Exercise aim: Reproduce the data, keeping every word exactly as it is.

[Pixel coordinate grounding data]
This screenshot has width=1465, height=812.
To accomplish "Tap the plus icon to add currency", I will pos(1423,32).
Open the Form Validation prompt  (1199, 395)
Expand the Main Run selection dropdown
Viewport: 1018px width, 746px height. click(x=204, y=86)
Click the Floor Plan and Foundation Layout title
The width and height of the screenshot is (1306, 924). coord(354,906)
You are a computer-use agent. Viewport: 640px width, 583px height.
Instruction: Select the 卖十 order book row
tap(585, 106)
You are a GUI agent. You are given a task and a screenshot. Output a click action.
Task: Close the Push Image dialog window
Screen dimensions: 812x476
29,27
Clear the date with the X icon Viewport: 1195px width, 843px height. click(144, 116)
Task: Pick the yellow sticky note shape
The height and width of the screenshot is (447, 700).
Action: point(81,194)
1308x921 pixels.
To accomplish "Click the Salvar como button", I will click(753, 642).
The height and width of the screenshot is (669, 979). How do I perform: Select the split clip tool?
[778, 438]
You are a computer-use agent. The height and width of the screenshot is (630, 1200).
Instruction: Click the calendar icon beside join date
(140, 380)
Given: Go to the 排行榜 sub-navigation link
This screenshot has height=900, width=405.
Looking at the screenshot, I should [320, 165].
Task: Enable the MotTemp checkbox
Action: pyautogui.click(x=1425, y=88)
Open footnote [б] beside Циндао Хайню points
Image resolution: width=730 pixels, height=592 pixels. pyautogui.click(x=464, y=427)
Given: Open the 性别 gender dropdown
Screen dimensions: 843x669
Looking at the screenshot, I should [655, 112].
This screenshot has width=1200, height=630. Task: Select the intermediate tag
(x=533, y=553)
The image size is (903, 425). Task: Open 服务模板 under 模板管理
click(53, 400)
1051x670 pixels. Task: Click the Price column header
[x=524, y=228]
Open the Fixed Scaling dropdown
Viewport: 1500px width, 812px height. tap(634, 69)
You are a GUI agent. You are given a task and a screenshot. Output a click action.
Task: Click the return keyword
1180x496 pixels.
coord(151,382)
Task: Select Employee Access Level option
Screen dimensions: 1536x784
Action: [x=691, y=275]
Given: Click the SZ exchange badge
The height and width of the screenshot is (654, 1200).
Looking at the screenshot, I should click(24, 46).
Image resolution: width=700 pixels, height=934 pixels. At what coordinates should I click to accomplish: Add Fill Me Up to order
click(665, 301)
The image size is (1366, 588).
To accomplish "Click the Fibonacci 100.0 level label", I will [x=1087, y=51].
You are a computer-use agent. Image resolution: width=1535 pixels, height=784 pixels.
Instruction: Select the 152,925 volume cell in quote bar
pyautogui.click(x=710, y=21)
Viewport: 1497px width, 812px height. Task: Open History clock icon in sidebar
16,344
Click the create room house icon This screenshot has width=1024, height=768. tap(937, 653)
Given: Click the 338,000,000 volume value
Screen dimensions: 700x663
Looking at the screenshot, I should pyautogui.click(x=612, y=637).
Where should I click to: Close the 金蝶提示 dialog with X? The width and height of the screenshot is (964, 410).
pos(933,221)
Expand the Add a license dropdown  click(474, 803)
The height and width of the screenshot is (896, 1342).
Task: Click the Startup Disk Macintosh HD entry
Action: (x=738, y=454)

Solution to the problem:
This screenshot has width=1465, height=812.
To accomplish "Tap the plus icon to add currency", I will pos(1423,32).
Open the Form Validation prompt  (1199, 395)
Expand the Main Run selection dropdown
Viewport: 1018px width, 746px height. click(x=204, y=86)
Click the Floor Plan and Foundation Layout title
The width and height of the screenshot is (1306, 924). coord(354,906)
You are a computer-use agent. Viewport: 640px width, 583px height.
Instruction: Select the 卖十 order book row
tap(585, 106)
You are a GUI agent. You are given a task and a screenshot. Output a click action.
Task: Close the Push Image dialog window
Screen dimensions: 812x476
29,27
Clear the date with the X icon Viewport: 1195px width, 843px height. click(144, 116)
Task: Pick the yellow sticky note shape
The height and width of the screenshot is (447, 700).
Action: point(81,194)
1308x921 pixels.
To accomplish "Click the Salvar como button", I will click(753, 642).
The height and width of the screenshot is (669, 979). How do I perform: Select the split clip tool?
[778, 438]
You are a computer-use agent. The height and width of the screenshot is (630, 1200).
Instruction: Click the calendar icon beside join date
(140, 380)
Given: Go to the 排行榜 sub-navigation link
This screenshot has height=900, width=405.
Looking at the screenshot, I should [320, 165].
Task: Enable the MotTemp checkbox
Action: pyautogui.click(x=1425, y=88)
Open footnote [б] beside Циндао Хайню points
Image resolution: width=730 pixels, height=592 pixels. pyautogui.click(x=464, y=427)
Given: Open the 性别 gender dropdown
Screen dimensions: 843x669
Looking at the screenshot, I should [655, 112].
This screenshot has width=1200, height=630. Task: Select the intermediate tag
(x=533, y=553)
The image size is (903, 425). Task: Open 服务模板 under 模板管理
click(53, 400)
1051x670 pixels. Task: Click the Price column header
[x=524, y=228]
Open the Fixed Scaling dropdown
Viewport: 1500px width, 812px height. tap(634, 69)
You are a GUI agent. You are given a task and a screenshot. Output a click action.
Task: Click the return keyword
1180x496 pixels.
coord(151,382)
Task: Select Employee Access Level option
Screen dimensions: 1536x784
Action: [x=691, y=275]
Given: Click the SZ exchange badge
The height and width of the screenshot is (654, 1200).
Looking at the screenshot, I should click(24, 46).
Image resolution: width=700 pixels, height=934 pixels. At what coordinates should I click to accomplish: Add Fill Me Up to order
click(665, 301)
The image size is (1366, 588).
To accomplish "Click the Fibonacci 100.0 level label", I will [x=1087, y=51].
You are a computer-use agent. Image resolution: width=1535 pixels, height=784 pixels.
Instruction: Select the 152,925 volume cell in quote bar
pyautogui.click(x=710, y=21)
Viewport: 1497px width, 812px height. Task: Open History clock icon in sidebar
16,344
Click the create room house icon This screenshot has width=1024, height=768. tap(937, 653)
Given: Click the 338,000,000 volume value
Screen dimensions: 700x663
Looking at the screenshot, I should pyautogui.click(x=612, y=637).
Where should I click to: Close the 金蝶提示 dialog with X? The width and height of the screenshot is (964, 410).
pos(933,221)
Expand the Add a license dropdown  click(474, 803)
The height and width of the screenshot is (896, 1342).
Task: Click the Startup Disk Macintosh HD entry
Action: (x=738, y=454)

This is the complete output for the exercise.